[Problem to solve] If a line in the data has the string "icon", please show it.

[Stored data]
"""

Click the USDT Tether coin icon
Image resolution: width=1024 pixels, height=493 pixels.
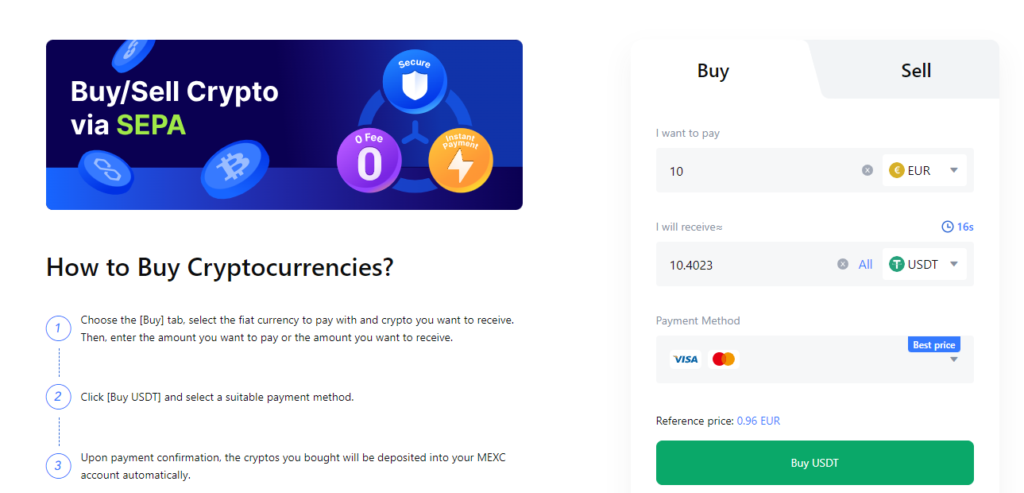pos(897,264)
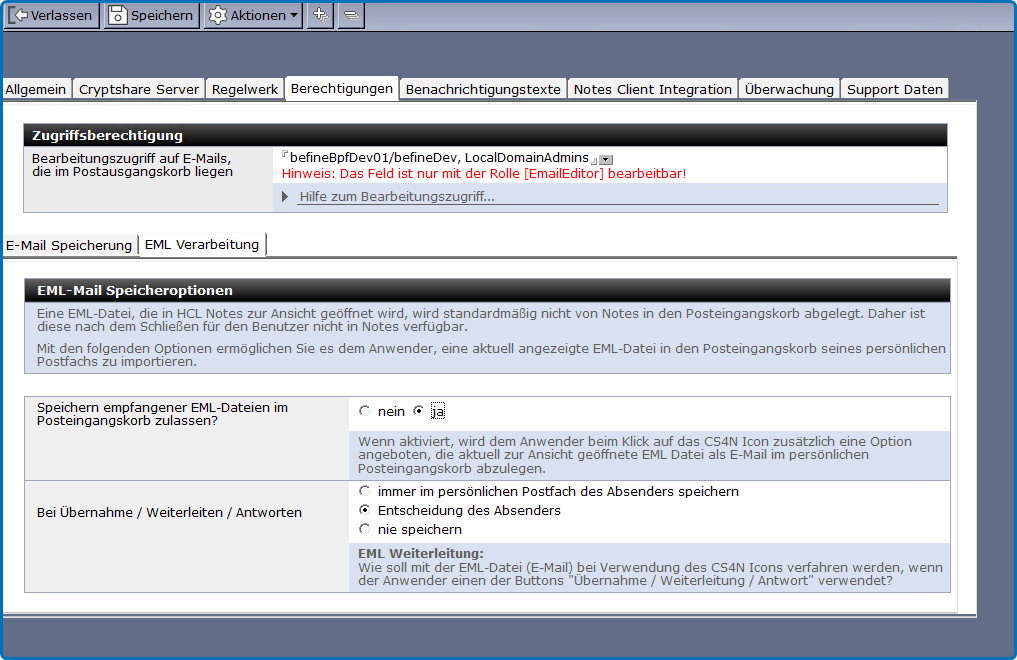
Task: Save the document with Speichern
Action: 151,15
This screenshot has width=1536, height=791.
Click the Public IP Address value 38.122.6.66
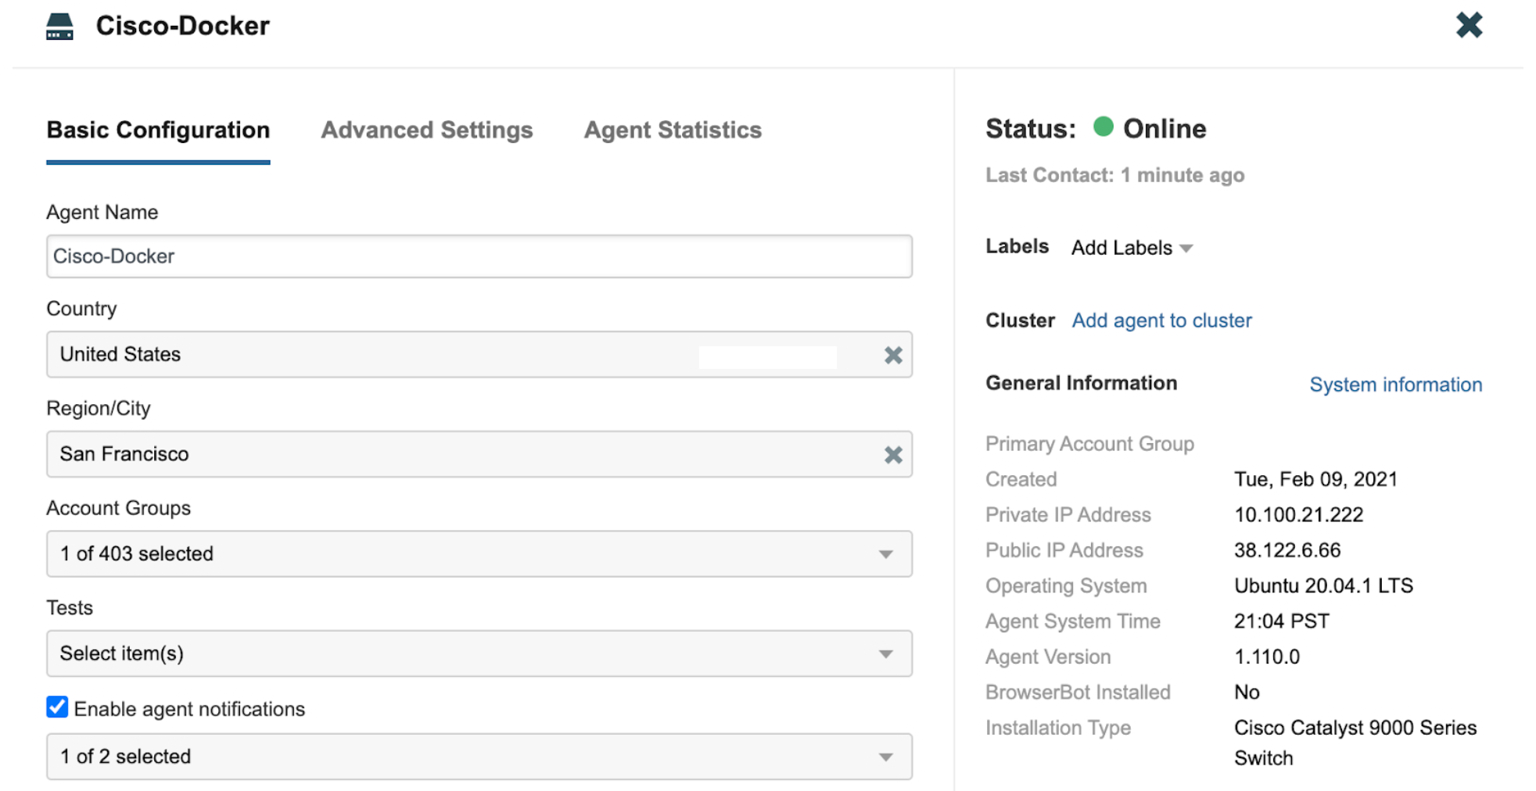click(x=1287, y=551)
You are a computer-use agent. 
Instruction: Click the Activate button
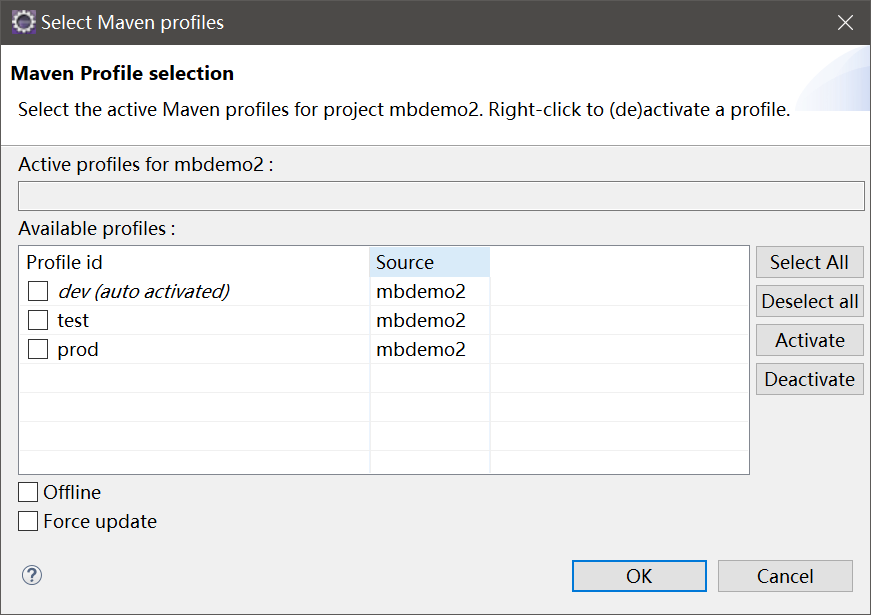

"""
"""

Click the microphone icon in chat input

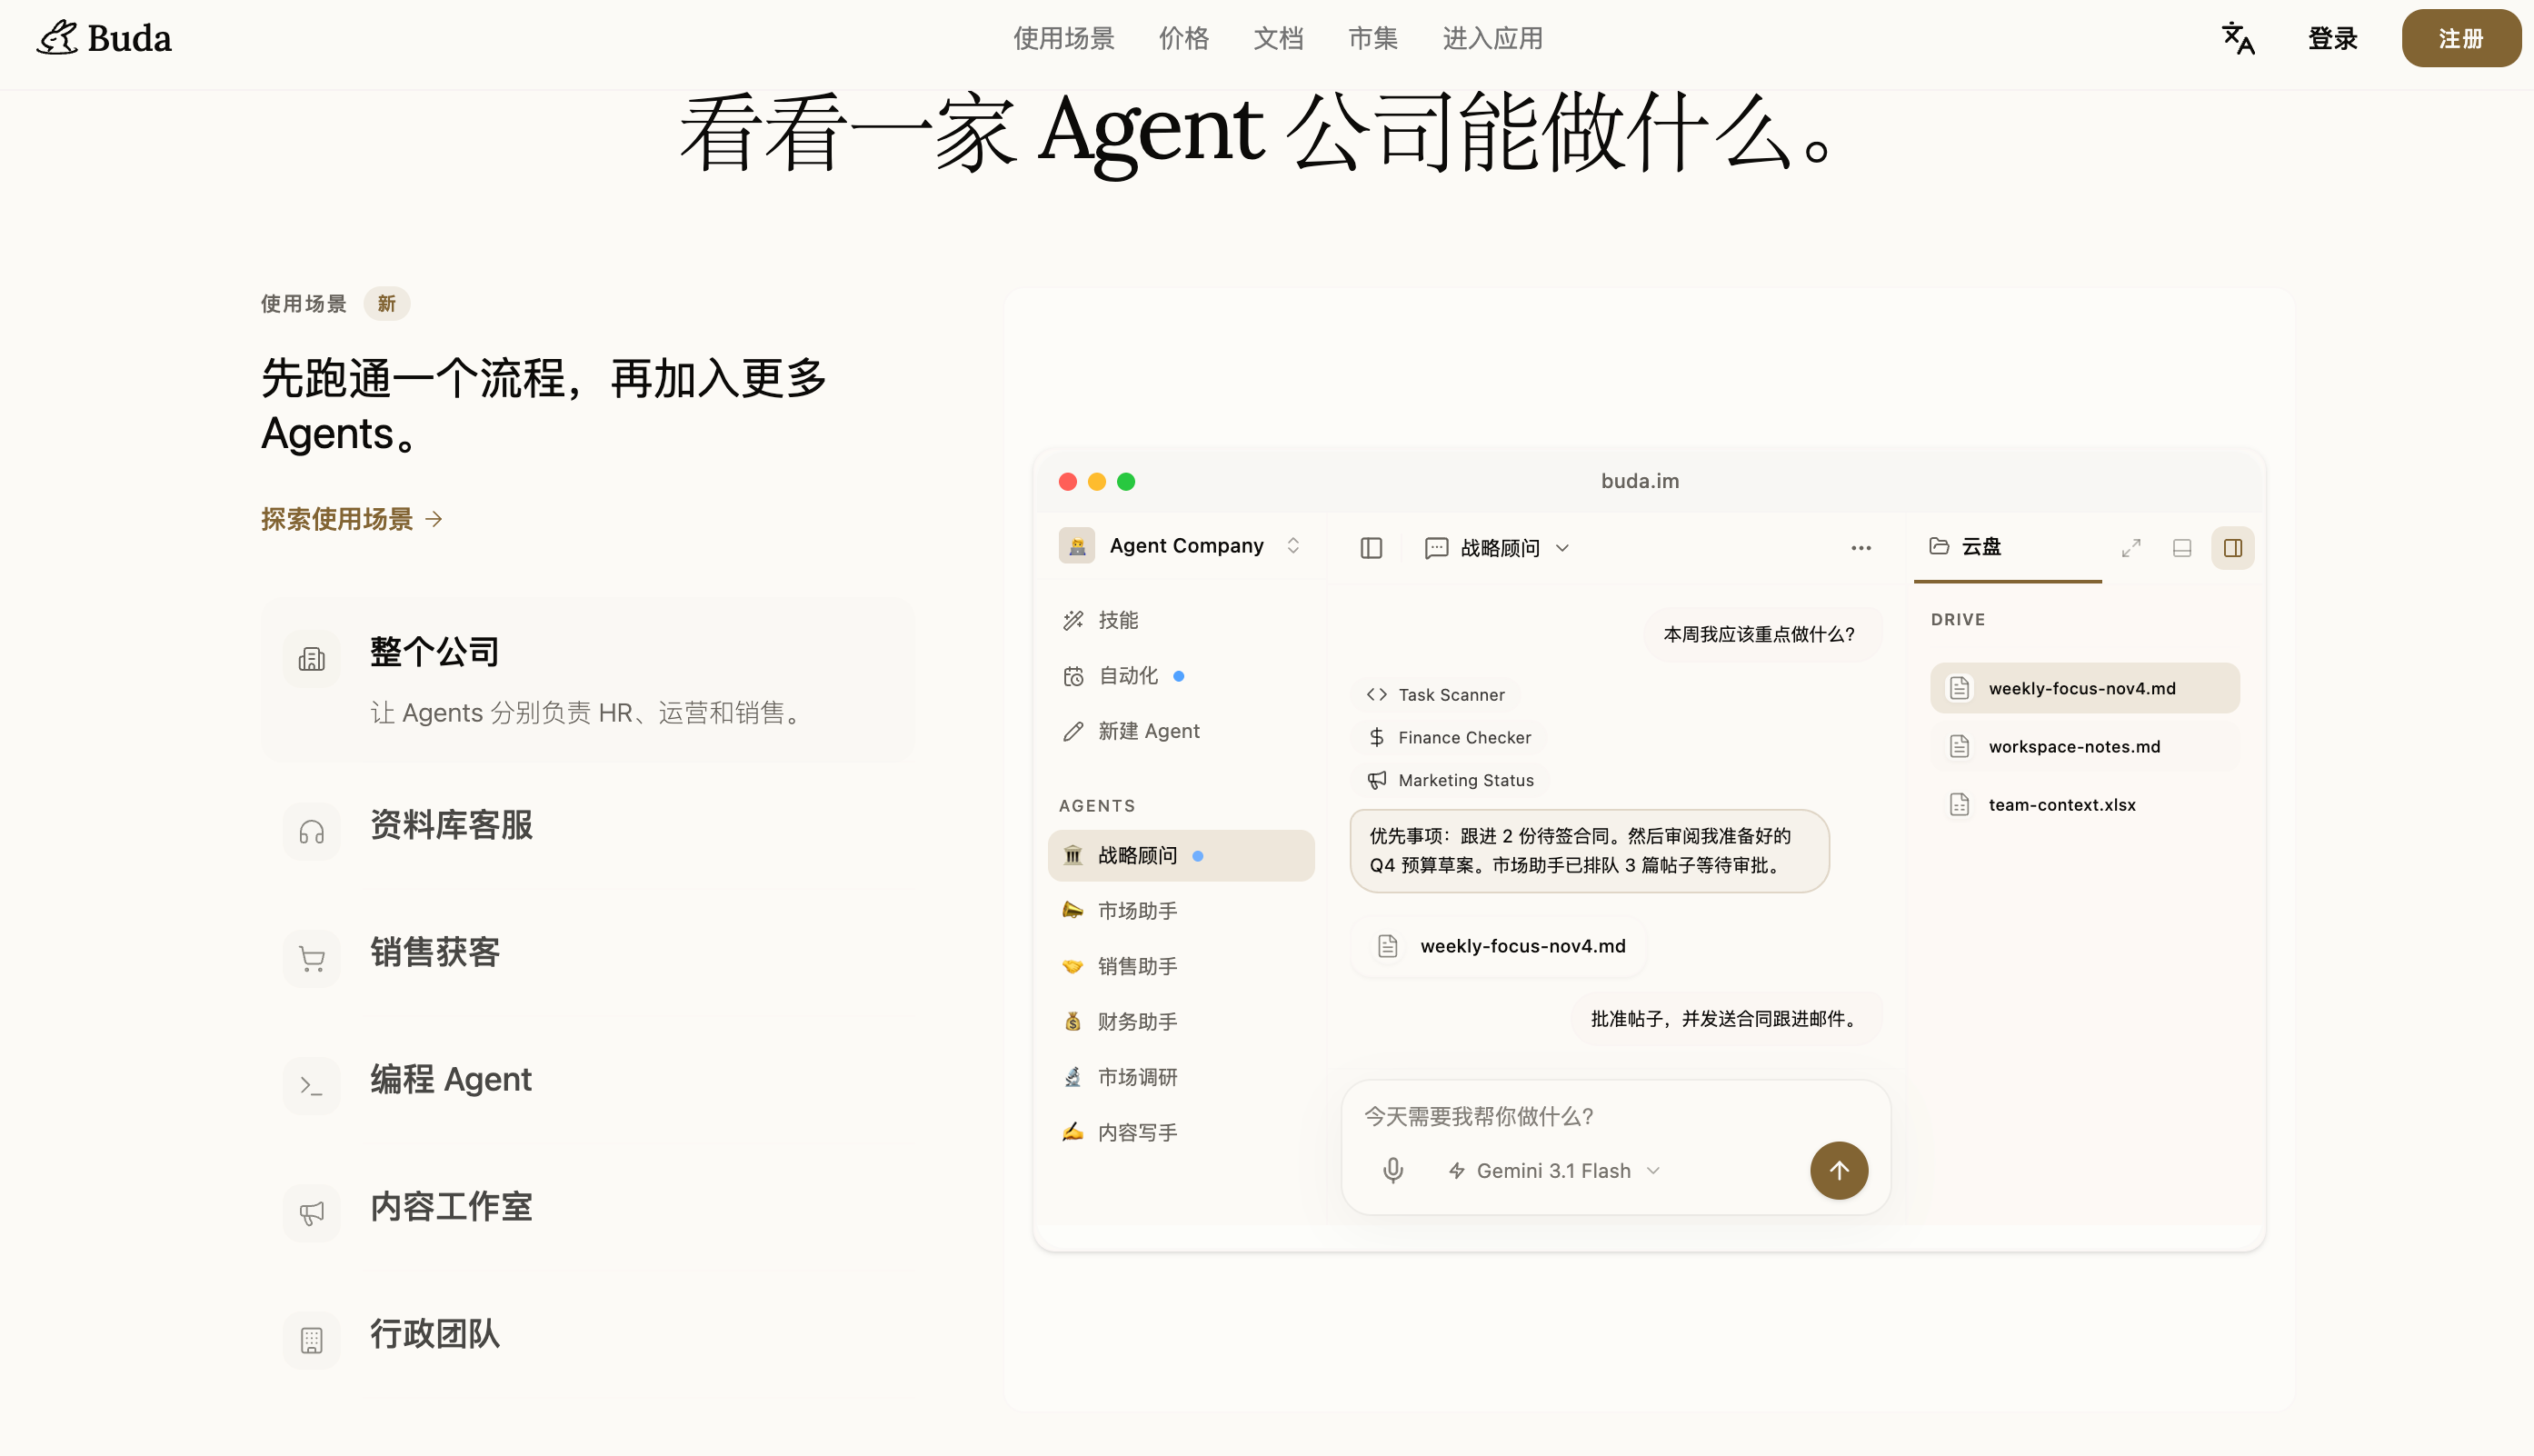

"""
"""

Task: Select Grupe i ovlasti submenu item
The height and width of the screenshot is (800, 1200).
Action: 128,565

"""

[Task answer]
Click the USDT Tether coin icon
Click the microphone icon in chat input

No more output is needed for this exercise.